Partir n'est pas émigrer

C'est ici que la lecture spéculative apporte quelque chose que la sociologie ne donne pas.

Franchir la frontière de Ceuta dans ces conditions n'est pas d'abord un calcul de revenus. C'est un acte politique, et son contenu est un désaveu. Celui qui nage préfère le risque de la noyade et le statut de clandestin à la continuation de ce qu'il vit chez lui. Il déclare par son corps que l'État dont il est le sujet a cessé, pour lui, d'être le lieu où sa liberté se réalise. Il fait sécession.

Cela explique ce qui paraissait incompréhensible. Ce qu'ils allaient chercher n'était pas la prospérité espagnole, sans quoi ils ne seraient pas rentrés. C'était l'espace où l'on est protégé par une procédure, où un juge peut vous entendre, où le refoulement immédiat est suspendu par un arrêt du Tribunal suprême. Ils ont couru vers le droit formel d'un pays étranger parce qu'ils n'attendaient plus rien du droit réel du leur. Le « Viva España » crié sur les rochers n'est pas un cri d'amour pour l'Espagne : c'est une manière de dire à quelqu'un d'autre qu'on ne veut plus être compté chez soi.

Et ceux qui sont revenus le lendemain n'ont pas échoué. Ils avaient montré qu'ils pouvaient partir. L'épisode fut autant une manifestation qu'une migration, et c'est pourquoi il est plus grave qu'une vague migratoire.

Tant qu'un État ne convertit pas la puissance de ses structures économiques en une éthicité réelle, c'est-à-dire en institutions où l'homme ordinaire trouve à la fois sa subsistance et sa dignité, il continuera de fabriquer en son sein ce que Hegel appelait la plèbe.

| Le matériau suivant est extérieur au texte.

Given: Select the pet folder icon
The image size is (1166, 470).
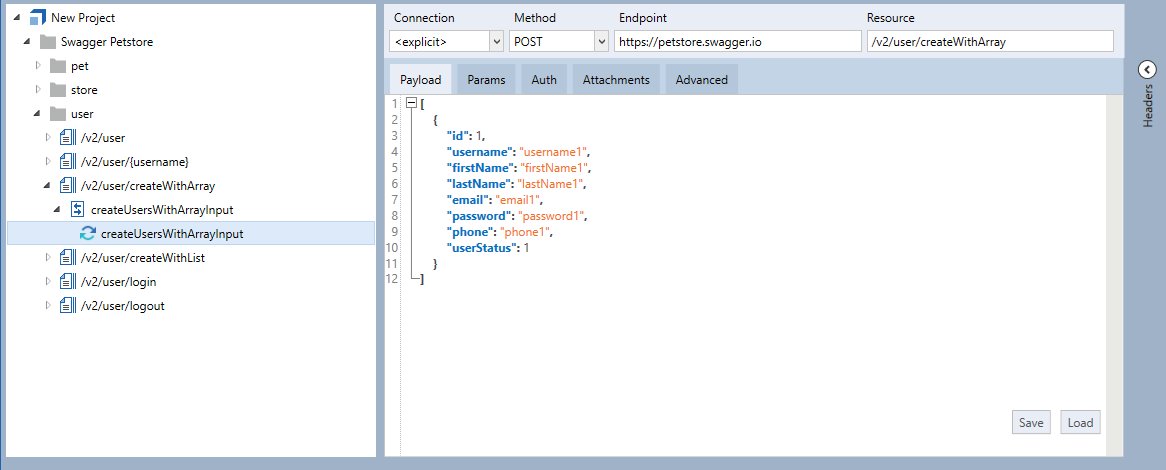Looking at the screenshot, I should [x=58, y=66].
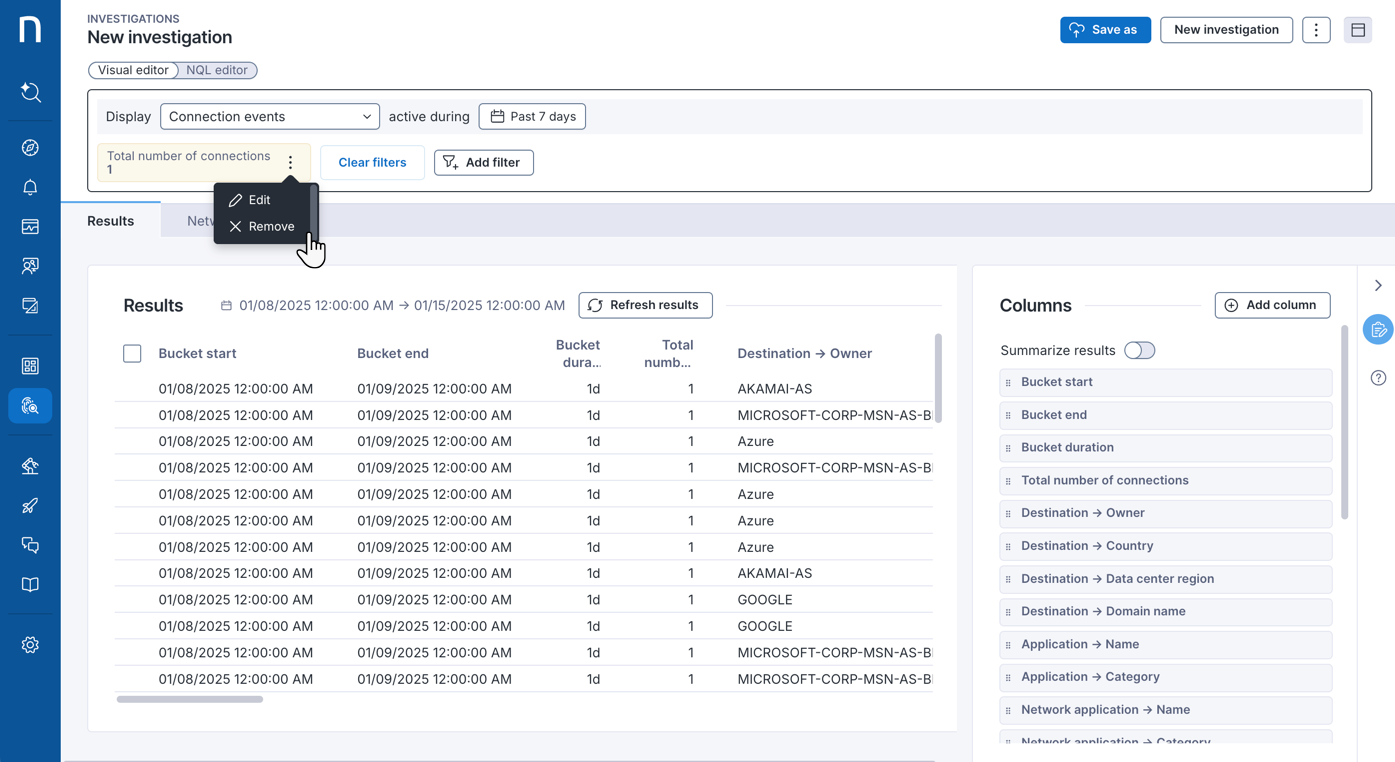Switch to the NQL editor mode
Viewport: 1395px width, 762px height.
click(x=217, y=70)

Et la plèbe, un jour, se met à l'eau.

La frontière de Ceuta devient ainsi le lieu où la contradiction interne de l'économie politique marocaine s'expose dans son extériorité la plus brute. L'Europe y apparaît non pas tant comme un paradis matériel, mais comme l'espace où la plèbe espère échapper à la Hogra et accéder à la protection formelle du Droit.

Cet épisode frontalier montre que tant que l'État ne parvient pas à convertir la puissance de ses structures économiques en une véritable éthicité redistributive et protectrice de la dignité humaine, la société civile continuera de générer en son sein la fureur de l'exil et le rejet de ses propres institutions.